[Stored entries]
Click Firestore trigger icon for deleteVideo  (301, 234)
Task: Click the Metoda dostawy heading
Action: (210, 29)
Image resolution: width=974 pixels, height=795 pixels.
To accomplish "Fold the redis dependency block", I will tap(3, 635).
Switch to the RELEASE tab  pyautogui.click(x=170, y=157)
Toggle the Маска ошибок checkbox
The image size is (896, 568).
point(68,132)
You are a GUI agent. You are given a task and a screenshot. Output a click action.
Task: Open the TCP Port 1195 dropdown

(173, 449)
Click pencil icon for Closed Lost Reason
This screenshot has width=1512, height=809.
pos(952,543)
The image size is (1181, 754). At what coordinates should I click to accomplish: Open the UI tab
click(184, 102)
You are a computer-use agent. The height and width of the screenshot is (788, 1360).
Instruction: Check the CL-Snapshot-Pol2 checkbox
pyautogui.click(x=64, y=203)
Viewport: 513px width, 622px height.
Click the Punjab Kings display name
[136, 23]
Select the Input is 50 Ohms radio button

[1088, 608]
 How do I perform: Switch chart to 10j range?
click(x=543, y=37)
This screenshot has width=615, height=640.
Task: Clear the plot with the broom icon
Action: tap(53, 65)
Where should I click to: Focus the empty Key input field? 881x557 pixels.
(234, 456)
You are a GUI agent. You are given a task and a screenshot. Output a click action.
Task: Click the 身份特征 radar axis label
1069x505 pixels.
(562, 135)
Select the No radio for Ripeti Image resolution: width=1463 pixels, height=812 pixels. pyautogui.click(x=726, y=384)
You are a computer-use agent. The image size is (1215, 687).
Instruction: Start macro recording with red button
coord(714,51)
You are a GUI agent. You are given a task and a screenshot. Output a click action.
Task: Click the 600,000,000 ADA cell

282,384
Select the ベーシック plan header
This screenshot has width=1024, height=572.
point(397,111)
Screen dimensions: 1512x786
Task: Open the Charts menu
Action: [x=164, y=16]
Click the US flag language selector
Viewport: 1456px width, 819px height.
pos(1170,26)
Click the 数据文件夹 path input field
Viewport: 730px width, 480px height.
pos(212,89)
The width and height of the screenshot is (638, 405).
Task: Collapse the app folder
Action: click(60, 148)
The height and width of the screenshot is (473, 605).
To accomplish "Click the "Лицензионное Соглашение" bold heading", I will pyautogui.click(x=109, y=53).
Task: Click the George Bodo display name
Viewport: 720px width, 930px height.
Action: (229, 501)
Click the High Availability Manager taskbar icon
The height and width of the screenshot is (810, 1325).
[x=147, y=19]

> EXERCISE DETAILS: Scan the entries above for the word "resolution". Report the lines that hold it.

> REPLY:
Image resolution: width=974 pixels, height=795 pixels.
Select the No radio for Ripeti Image resolution: width=1463 pixels, height=812 pixels. pyautogui.click(x=726, y=384)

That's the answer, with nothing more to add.